Metrology – What to Measure

At first it may sound like a “no-brainer,” but deciding what to measure can be a challenge.    The first part of that challenge is determining what measurements are required to establish that a particular criteria has been met.  The next is to determine if the tools required to perform the required measurements are available and, if not, how to assure that requirements are met using the tools that are available.

Let’s say, for example, that we need to determine the size of a metal plate  and also determine if it is a square.  We have at our disposal the capability to measure length using a tape measure but do not have the capability to measure angles.  We know that a square is a shape defined as having four equal sides which are all straight lines.  In addition, however, to be a square, that shape must have right angles at the corners.  Measuring the four sides of our metal plate and finding them all of equal length does not allow us to conclude that the shape is a square because the corners might not be right angles.

By definition a square has four sides of equal length arranged with 90 degree angles at the corners. Both criteria must be met for the object to be a square. A rectangle would have four sides with 90 degree angles at the corners but would not be a square because not all sides would be the same length.
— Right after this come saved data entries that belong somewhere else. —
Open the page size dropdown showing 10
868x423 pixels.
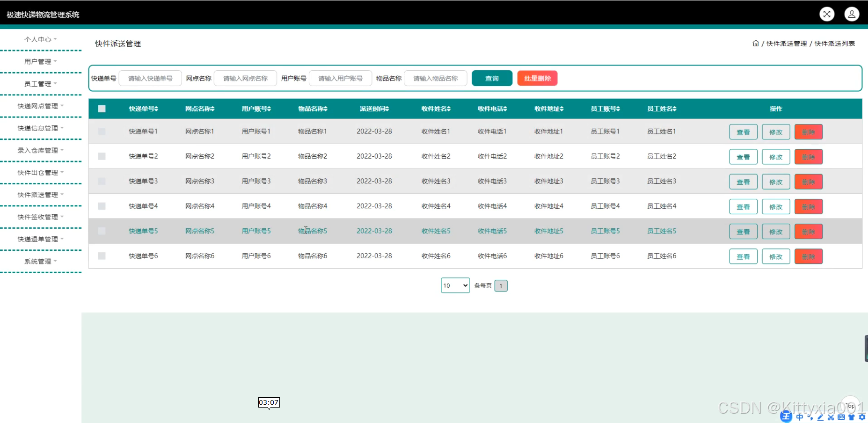pos(455,285)
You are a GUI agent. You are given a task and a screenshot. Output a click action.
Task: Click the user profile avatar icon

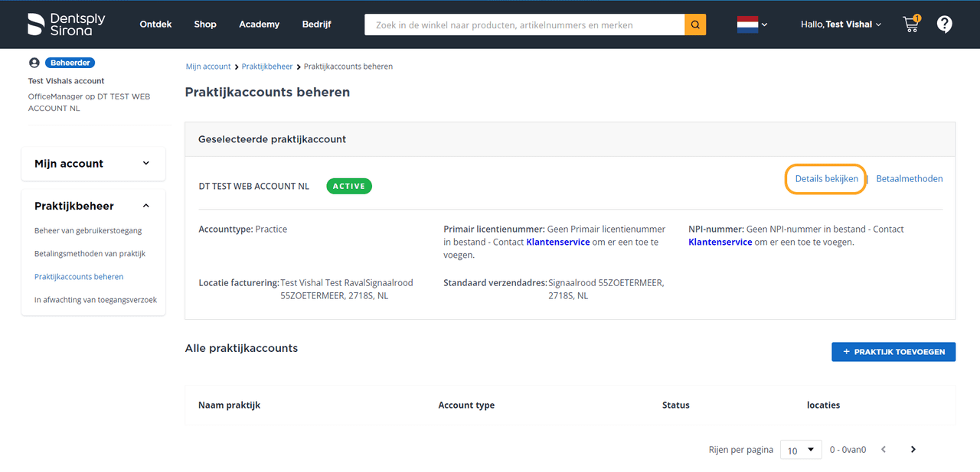pyautogui.click(x=34, y=63)
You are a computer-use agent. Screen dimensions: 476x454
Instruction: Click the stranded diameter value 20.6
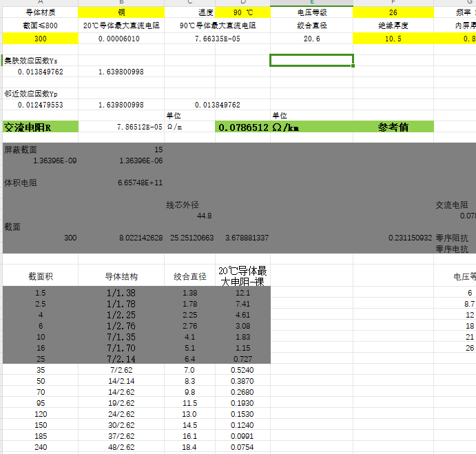click(311, 39)
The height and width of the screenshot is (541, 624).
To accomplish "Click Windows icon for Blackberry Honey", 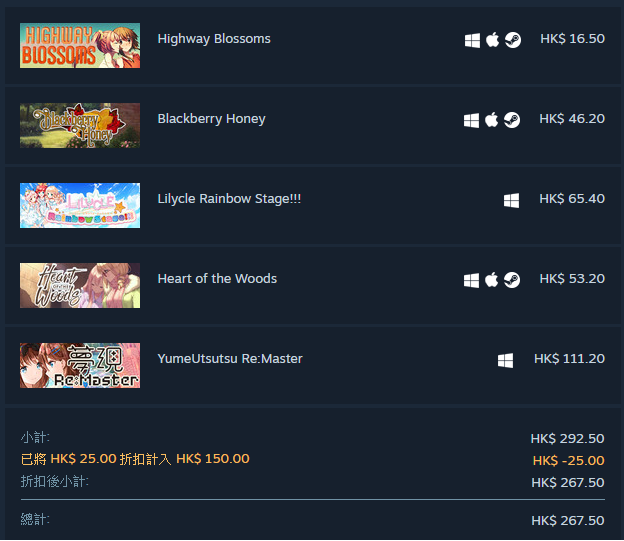I will coord(472,120).
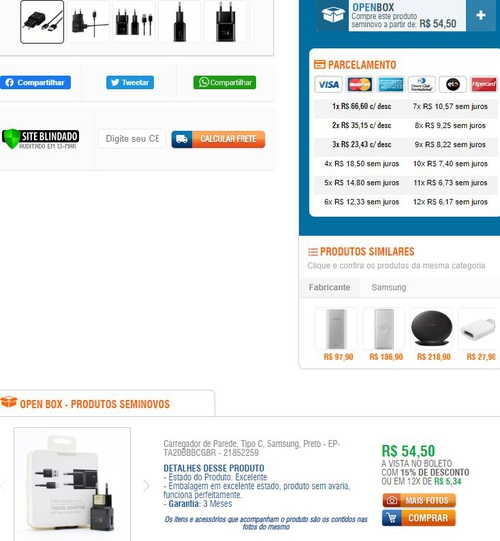500x541 pixels.
Task: Share via WhatsApp Compartilhar button
Action: pos(225,82)
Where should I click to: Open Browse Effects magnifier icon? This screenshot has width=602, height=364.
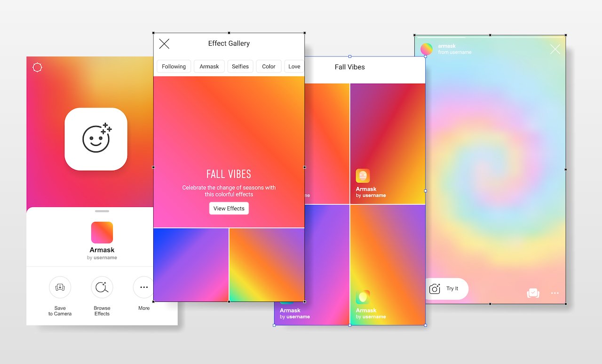point(102,287)
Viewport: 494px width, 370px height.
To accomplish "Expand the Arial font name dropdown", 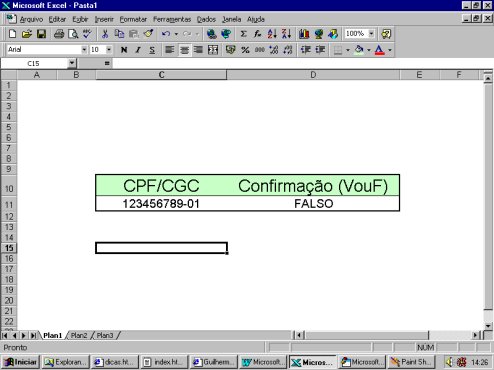I will [x=84, y=50].
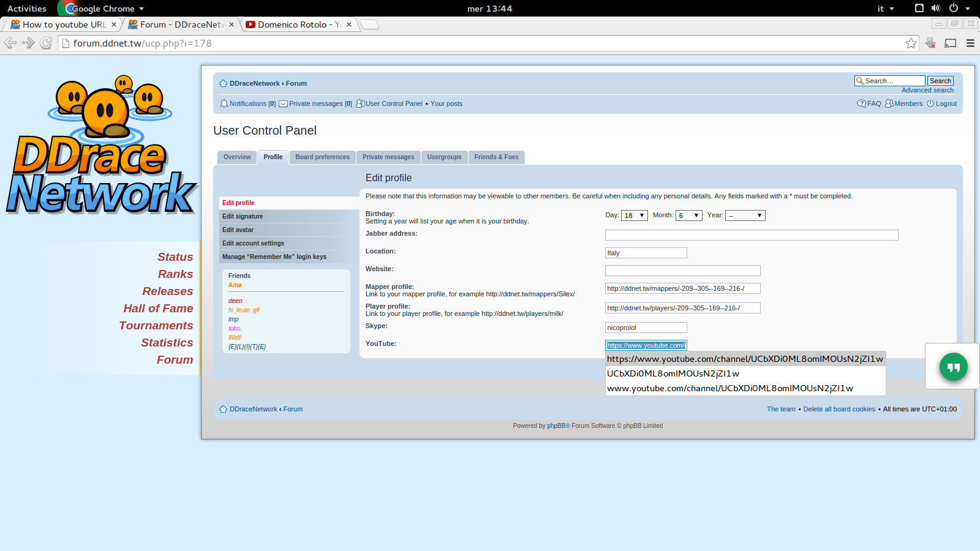
Task: Switch to Board preferences tab
Action: [x=322, y=157]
Instead, the shape may be a parallelogram which meets that criteria for all sides being equal but does not meet the second requirement of the angles being right (or 90 degree) angles.  Now, since we have the capability to measure lengths but no capability to measure angles we can not, on the basis of all sides being of equal length, be certain that the metal plate is a square without knowing the angles at the corners.  With a little ingenuity (and even less math), however, we can determine if the plate is a square.  We know that if an object is a square its diagonals must also be of equal length.  We could use a little bit more difficult math and figure out what the length of the diagonal for a triangle with two equal sides of a particular length should be for the angle at their intersection to by a 90 degree angle.  But there is an even more simple solution.  The diagonals must be of equal length!  So, by measuring the four sides and determining that they are all the same length and then the diagonals to assure that they are of equal length it is possible to meet our needs using only measurements of length.

Illustration showing how a measurement of diagonals can determine a square.

In some cases, alternative means as described above can give more accurate measurements than those that would be considered immediately intuitive or “conventional.”  In surveying land, for example, it is easy to measure length to a greater accuracy than it is to measure angles.  Let’s say that a surveyor wants to mark out a plot of land that is 100 feet on a side and exactly square.  Starting from a corner, the surveyor establishes a point exactly 100 feet away using a tape measure.  The surveyor sights that point from the starting point using a transit (that telescope-like thing that surveyors use).  The surveyor then turns the transit 90 degrees (the telescope is calibrated) to establish the line along which to measure the second 100 foot long side.  A transit is a very precise instrument which is capable of measuring angles with reasonable accuracy but, unfortunately, a very small inaccuracy in measuring the angle will result in much amplified inaccuracy as the distance from the device is increased.  Since measurements of distance are typically more accurate than measurements of angles, measuring the lengths of the diagonals will, in this case, likely result in the establishment of a more accurate plot of the land.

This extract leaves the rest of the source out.